In a randomized prospective study reported by literature with 76 patients, no significant difference was found in the duration of pain relief between those treated with a combination of PRF and continuous RF versus PRF alone. Both groups had similar rates of successful response, with pain relief lasting around 3 to 4 months.

PRF is a safe and effective procedure for cervical radicular pain, with compelling evidence. It also provides intermediate-term pain relief for lumbar radicular pain without complications. PRF is thought to have a neuromodulatory effect on the DRG, influencing gene expression in nerve fibers and enhancing the activity of antinociceptive systems. Unlike traditional RF, PRF does not cause thermal damage, making it a safer option.

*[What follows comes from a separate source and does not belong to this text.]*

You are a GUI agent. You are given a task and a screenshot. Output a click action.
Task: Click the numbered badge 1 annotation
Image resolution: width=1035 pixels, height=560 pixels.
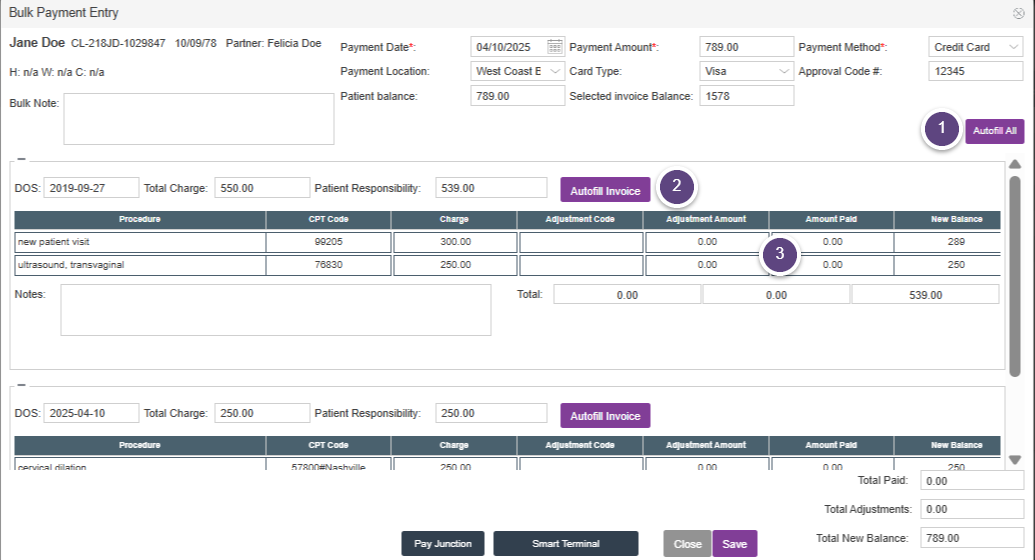(938, 130)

To avoid potential side effects associated with steroid injections, which can have a complication rate ranging from 0% to 9.65%, including rare catastrophic complications, PRF can be considered as an alternative to TFESI for patients with contraindications to steroid administration or when TFESI does not provide adequate pain relief duration.

PRF can be used in combination with steroid injections for effective and longer-lasting relief of radicular pain. It also offers an alternative to CRF, avoiding potential side effects associated with continuous current administration.

However, further well-designed clinical trials are needed to define PRF indications, contraindications, and standardized parameters. Precise patient selection and proper imaging guidance are essential for reliable data comparison.